STUDY MATERIAL section start

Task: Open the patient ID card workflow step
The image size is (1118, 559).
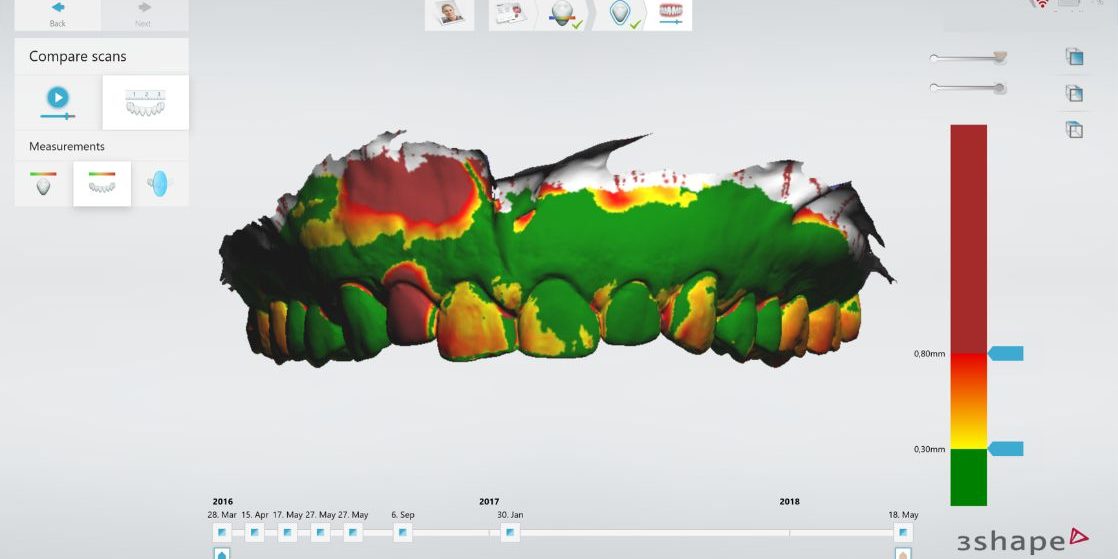Action: tap(512, 14)
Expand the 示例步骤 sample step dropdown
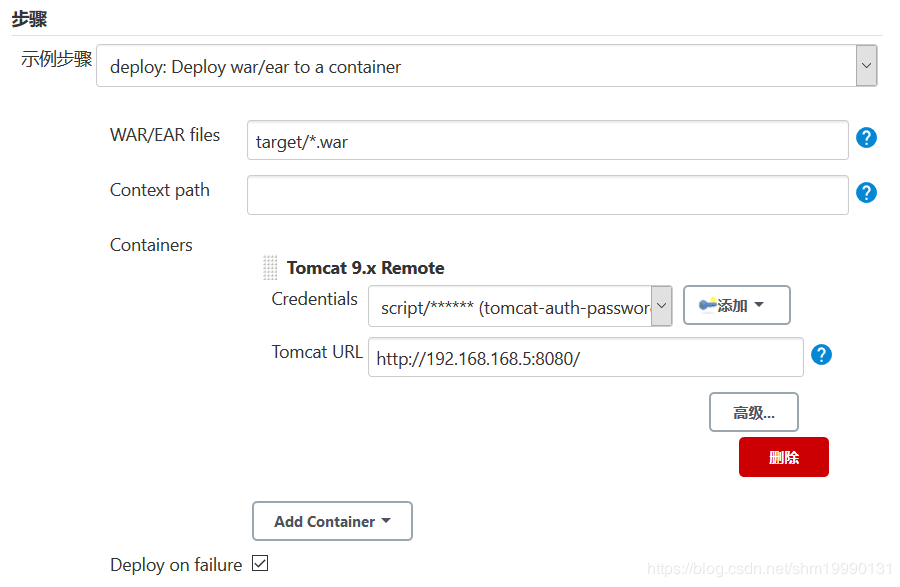Image resolution: width=900 pixels, height=587 pixels. point(866,67)
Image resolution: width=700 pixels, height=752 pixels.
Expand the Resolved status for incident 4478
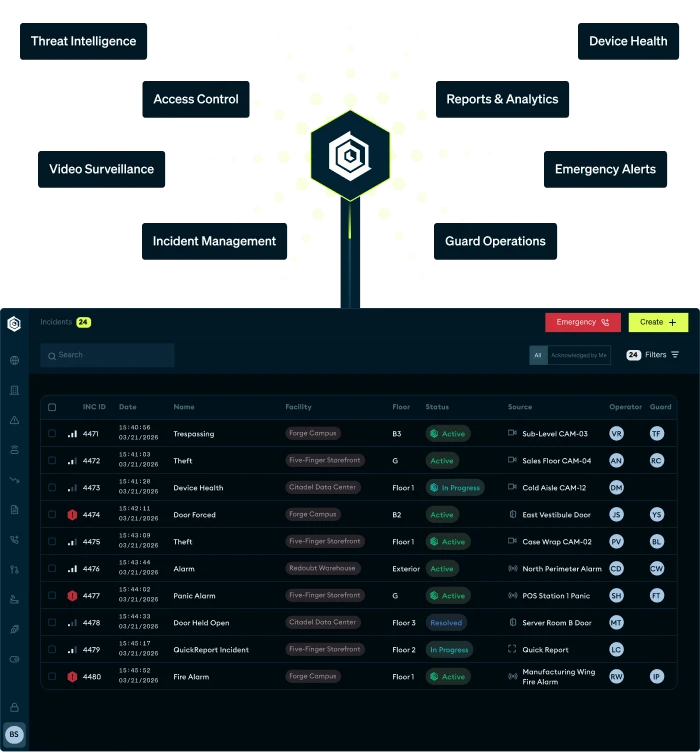446,623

STUDY MATERIAL section end

WHAT YOU NEED TO DO -
Give the entries above again exactly, minus their pictures.

ANSWER FOR THIS EXERCISE -
Task: Open the patient ID card workflow step
The image size is (1118, 559).
Action: tap(512, 14)
Expand the 示例步骤 sample step dropdown
Image resolution: width=900 pixels, height=587 pixels. point(866,67)
Image resolution: width=700 pixels, height=752 pixels.
Expand the Resolved status for incident 4478
446,623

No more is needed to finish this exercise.